On a vu que dès le 28 septembre la division de Mayence s'était reportée sur Clisson et Montaigu sans rencontrer l'ennemi. Dans sa première invasion, elle avait balayé le pays de Retz et le territoire de Charette. Cette fois, elle laissa sur sa droite l'espace qui est entre la Sèvre et la mer, soit qu'elle fût affaiblie, soit qu'elle voulût gagner promptement et sans diversion les points d'où l'ennemi l'avait chassée. Ce mouvement opéré au moment même où les divisionnaires du Bas-Poitou se séparaient de Bonchamp, sauva Charette et perdit la Vendée. Maîtres de Clisson et de Montaigu, les Mayençais formant flèche dans le pays insurgé, se portèrent sur Mortagne, non sans crainte d'être accablés dans leur marche ; mais Bonchamp seul les observait ; et cette fois ce fut lui qui réclama des secours. Charette et. Lescure lui en promirent. Le premier ayant assemblé son conseil de guerre, transmit à Bonchamp le résultat de la délibération, portant que chaque chef devait désormais défendre son territoire. Quant à Lescure, il était lui-même en péril, Chatillon se trouvant menacé par les divisions de Fontenay et de Saumur. Malgré les représentations de d'Elbée, Charette demeura inflexible. Bonchamp, abandonné à ses seules forces, voulut néanmoins arrêter les progrès des Mayençais, en les attaquant seul à Saint-Symphorien entre Tiffauges et Mortagne, avec moins de 8 mille hommes. Après deux heures d'un combat inégal, l'ennemi le força de se retirer avec perte de deux pièces de canon, de trois à quatre cents hommes, et d'un de ses officiers. Cet avantage honora doublement Dubay et qui, recevant sa destitution au moment où il allait livrer la bataille, se battit, remporta la victoire et quitta l'armée. Ainsi que lui, le général Canclaux fut l'objet des regrets du soldat. Les Mayençais qui auraient pu envahir Mortagne sur le champ, s'arrêtèrent au milieu de leur triomphe en attendant un général en chef.
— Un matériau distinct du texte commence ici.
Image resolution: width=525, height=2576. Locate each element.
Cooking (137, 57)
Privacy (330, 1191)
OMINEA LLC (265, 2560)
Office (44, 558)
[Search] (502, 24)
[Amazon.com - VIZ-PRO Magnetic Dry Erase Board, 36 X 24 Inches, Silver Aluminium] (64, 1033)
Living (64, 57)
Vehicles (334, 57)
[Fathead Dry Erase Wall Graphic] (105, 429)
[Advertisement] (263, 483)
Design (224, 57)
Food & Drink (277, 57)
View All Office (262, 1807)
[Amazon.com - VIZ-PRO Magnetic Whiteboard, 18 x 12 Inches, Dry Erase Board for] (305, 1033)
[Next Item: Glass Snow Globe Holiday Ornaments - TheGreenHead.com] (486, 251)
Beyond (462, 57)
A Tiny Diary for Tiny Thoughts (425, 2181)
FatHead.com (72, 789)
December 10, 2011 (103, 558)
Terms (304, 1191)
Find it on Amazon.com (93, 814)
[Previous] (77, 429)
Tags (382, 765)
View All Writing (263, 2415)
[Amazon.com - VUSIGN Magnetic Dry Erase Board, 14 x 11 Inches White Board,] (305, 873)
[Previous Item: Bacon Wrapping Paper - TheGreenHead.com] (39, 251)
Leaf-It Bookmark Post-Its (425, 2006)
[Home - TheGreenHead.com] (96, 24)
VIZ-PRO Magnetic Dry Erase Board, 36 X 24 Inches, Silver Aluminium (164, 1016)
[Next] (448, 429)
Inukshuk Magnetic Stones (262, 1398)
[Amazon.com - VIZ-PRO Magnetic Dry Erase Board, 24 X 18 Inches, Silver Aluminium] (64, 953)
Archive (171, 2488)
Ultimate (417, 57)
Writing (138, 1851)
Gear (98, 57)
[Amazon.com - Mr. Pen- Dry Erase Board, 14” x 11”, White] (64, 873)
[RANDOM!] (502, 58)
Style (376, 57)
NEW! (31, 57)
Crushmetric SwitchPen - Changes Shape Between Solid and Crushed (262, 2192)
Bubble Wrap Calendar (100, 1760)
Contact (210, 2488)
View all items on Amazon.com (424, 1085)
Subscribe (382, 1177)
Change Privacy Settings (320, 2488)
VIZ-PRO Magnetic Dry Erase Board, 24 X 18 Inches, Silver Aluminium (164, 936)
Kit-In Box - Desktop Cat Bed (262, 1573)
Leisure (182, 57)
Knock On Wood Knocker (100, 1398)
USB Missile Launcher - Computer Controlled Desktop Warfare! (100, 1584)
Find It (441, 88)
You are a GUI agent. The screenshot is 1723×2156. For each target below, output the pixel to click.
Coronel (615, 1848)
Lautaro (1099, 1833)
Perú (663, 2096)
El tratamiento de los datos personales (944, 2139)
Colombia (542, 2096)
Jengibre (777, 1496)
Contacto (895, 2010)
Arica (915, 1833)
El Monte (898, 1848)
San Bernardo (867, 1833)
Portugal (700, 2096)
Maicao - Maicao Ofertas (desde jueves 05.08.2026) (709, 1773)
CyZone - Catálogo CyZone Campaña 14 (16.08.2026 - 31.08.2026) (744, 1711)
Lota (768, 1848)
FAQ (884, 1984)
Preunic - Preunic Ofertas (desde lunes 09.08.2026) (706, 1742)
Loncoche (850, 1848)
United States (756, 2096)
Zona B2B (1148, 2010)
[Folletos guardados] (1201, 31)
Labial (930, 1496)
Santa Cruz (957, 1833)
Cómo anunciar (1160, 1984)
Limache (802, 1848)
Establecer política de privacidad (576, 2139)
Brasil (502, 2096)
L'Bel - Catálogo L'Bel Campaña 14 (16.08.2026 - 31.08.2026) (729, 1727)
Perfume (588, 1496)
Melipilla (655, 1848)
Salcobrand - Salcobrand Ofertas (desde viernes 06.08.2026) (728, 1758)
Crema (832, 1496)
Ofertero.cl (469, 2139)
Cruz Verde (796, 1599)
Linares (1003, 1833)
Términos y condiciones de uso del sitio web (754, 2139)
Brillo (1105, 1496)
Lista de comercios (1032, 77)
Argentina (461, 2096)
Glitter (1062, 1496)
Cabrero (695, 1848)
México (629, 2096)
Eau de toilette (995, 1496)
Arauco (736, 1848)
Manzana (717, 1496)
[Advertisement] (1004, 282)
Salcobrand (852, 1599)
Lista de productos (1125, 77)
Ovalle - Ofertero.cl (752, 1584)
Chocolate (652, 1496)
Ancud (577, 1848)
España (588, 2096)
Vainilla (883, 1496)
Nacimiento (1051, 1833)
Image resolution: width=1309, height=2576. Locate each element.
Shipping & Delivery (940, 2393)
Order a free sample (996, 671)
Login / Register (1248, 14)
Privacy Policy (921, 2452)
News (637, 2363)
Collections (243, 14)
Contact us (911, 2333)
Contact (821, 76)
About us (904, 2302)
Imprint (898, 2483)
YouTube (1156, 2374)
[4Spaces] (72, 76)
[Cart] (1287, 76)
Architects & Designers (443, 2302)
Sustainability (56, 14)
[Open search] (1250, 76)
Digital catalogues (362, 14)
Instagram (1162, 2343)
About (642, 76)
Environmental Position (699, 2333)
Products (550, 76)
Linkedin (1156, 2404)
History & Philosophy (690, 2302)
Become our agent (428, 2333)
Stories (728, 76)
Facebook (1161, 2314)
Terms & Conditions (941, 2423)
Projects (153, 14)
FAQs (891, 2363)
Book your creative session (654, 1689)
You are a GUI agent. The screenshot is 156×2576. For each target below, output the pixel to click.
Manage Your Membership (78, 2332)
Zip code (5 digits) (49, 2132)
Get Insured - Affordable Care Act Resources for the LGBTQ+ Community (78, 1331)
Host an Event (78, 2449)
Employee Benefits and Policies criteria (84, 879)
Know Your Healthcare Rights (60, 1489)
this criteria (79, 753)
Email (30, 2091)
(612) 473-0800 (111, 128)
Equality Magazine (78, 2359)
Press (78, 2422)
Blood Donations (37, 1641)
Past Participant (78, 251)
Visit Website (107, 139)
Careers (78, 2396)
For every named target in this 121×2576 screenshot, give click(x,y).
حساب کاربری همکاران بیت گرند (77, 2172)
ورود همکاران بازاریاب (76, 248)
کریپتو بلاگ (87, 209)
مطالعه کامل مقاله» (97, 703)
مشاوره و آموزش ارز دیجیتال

Quelques officiers vendéens encore existants m'ont assuré que les Mayençais, furieux de se voir enlever leurs généraux, envoyèrent au chevalier Desessart, alors posté à Saint-Fulgent, une députation de huit grenadiers, avec l'offre de passer tous au service des royalistes, sauf la garantie d'une solde régulière. Le chevalier Desessart expédia de suite un courrier à l'intendant-général de l'armée, qui communiqua sa dépêche au conseil supérieur à Chatillon. Beauvollier proposa de pourvoir aux fonds nécessaires, en convertissant en monnaie les vases et argenterie d'église trouvés à Fontenay-le-Comte. Cette proposition fut repoussée, comme sacrilège, par le curé de Chollet, le prieur de Saint Laurent, et par d'autres conseillers vendéens. L'intendant-général et les autres officiers qui l'appuyaient, n'osèrent insister davantage, dans la crainte que leur avis ne parvînt à la connaissance des Vendéens, et n'excitât leur fanatisme et leur indignation. Ces mêmes vases sacrés, auxquels on n'osa toucher alors, devinrent ensuite la proie des républicains. En déterminant la défection de la garnison mayençaise, ils auraient pu sauver la Vendée.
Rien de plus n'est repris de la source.